Interview with Barb on MyTutor

Barb will be giving a quick half hour presentation on March 24th at 2:00 pm Eastern, 6:00 pm London time for teens on how to learn effectively, followed by a half hour of Q & A.  It’s an enjoyable way to have a quick learning review–or to introduce your kids or students to ideas on how to improve their learning. Sign up here!

How Being More Productive Starts With Doing Nothing

This persuasive but behind-a-pay-wall Wall Street Journal article by Annemarie Dooling weaves in a discussion with Barb. Key grafs: 

“In our efforts to squeeze every second from the day, it seems counterintuitive to watch a pot of coffee boil or gaze out the window. But your brain uses those free periods for important cleanup work, neuroscience research indicates. And during the pandemic, as the boundaries between work and home have blurred, it has become harder to create mental breaks.

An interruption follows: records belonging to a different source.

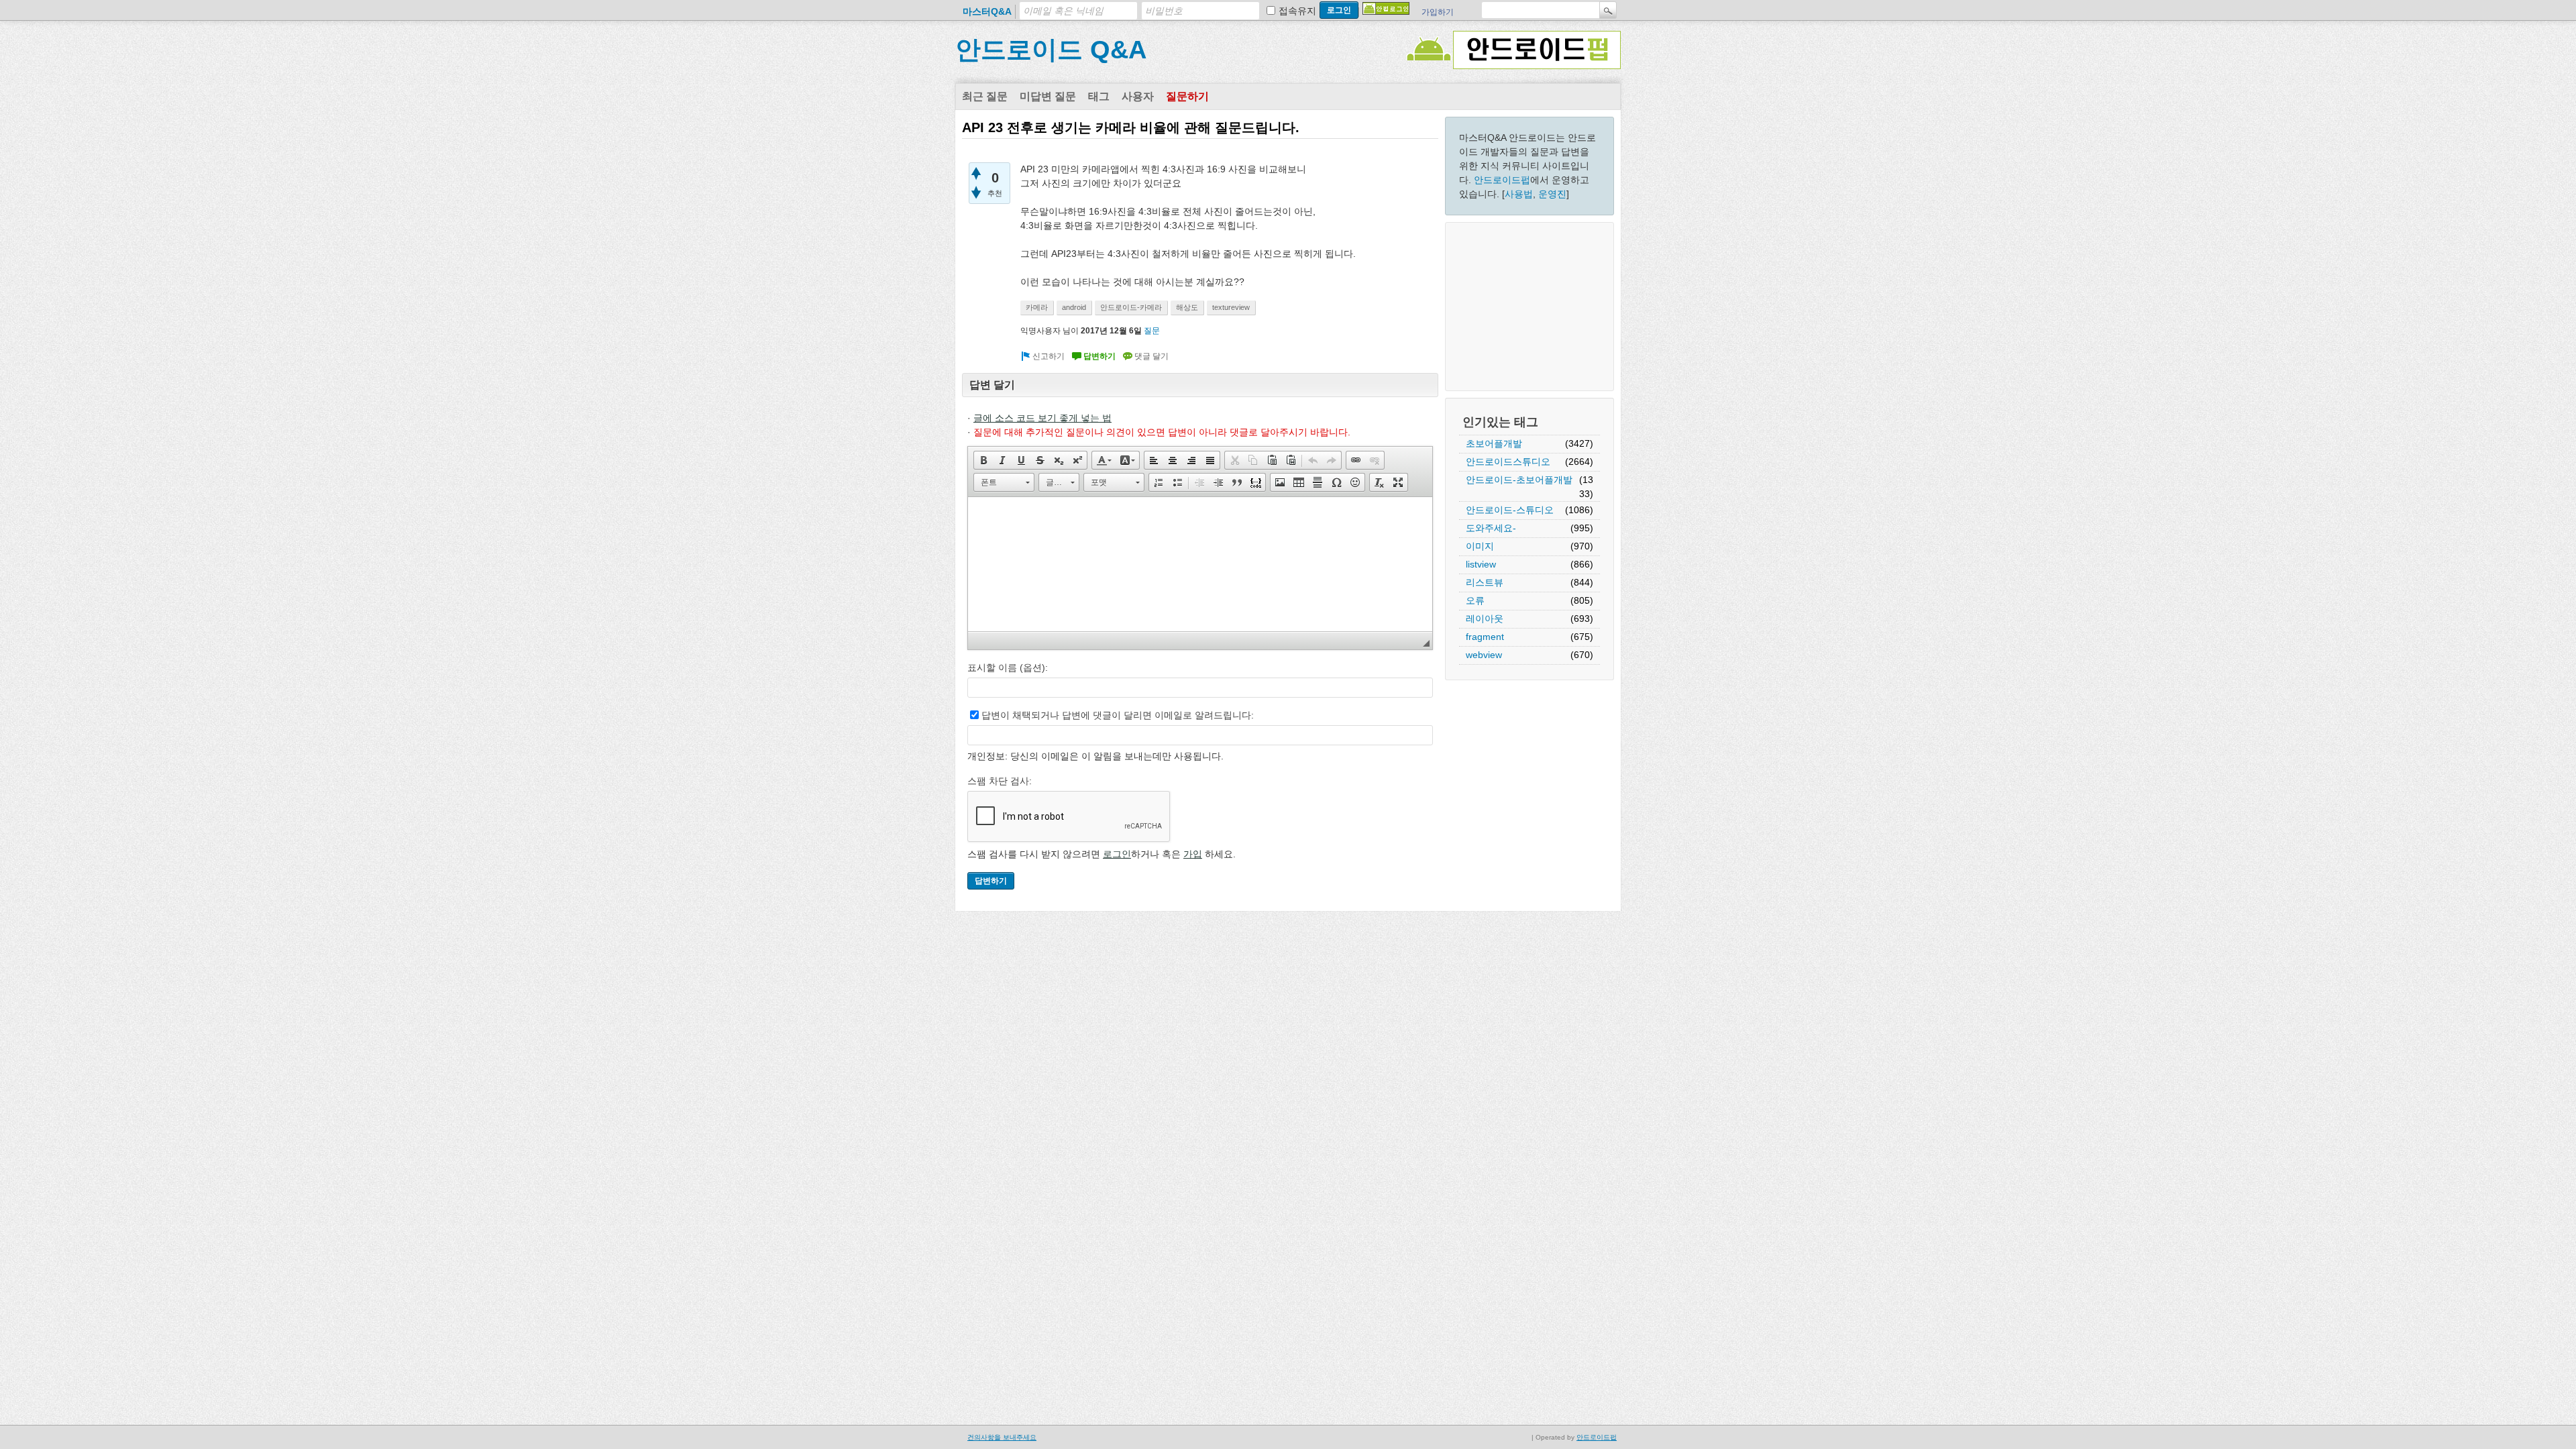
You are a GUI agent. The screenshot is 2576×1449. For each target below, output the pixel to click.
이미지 (1480, 546)
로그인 (1117, 854)
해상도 (1187, 307)
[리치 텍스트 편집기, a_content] (1200, 564)
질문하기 (1187, 96)
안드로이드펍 (1502, 179)
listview (1481, 564)
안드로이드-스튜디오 (1510, 509)
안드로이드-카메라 (1131, 307)
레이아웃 (1484, 618)
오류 (1475, 600)
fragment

“Even brief timeouts help the brain reinforce long-term learning and productivity. You come out of downtime able to learn more, and can access that learning faster. “‘When you take a break, you may want to do something mind-consuming to help with motivation, but technically your best way of taking a break is to do something mindless,’ says Barbara Oakley, a professor of engineering at Oakland University in Michigan who teaches a popular online course on how to open your mind to learning.” 

(And we know which course Annemarie means! 😉 )

Learning How to Learn is Helpful Even For More Advanced Materials

LHTLer Nikolai Pankratiev writes to tell us “I just want to say a BIG THANK YOU for your great course Learning How to Learn. I was looking for some tips on how to learn Tensorflow—a highly technical course from Google involving Artificial Intelligence. Someone mentioned your course as a good starting point. Despite initial skepticism, I decided to follow the course—it was a great experience! Very importantly I learned some psychologically liberating tricks that reinforced my engagement to learn. Thank you very much.”


Last week, we alluded to the eye-popping read, The Miseducation of America’s Elites,” by the former New York Times reporter Bari Weiss, noting that she had resigned due to the rampant anti-Semitism in the New York Times workplace. As several astute LHTLers have pointed out, Bari actually resigned due to a number of factors, including anti-Semitism, cancel culture, intolerance to differing opinions of management and staff, bad office environment in general, the firing of a colleague, and more. We stand corrected!

That’s all for this week. Have a happy week in Learning How to Learn!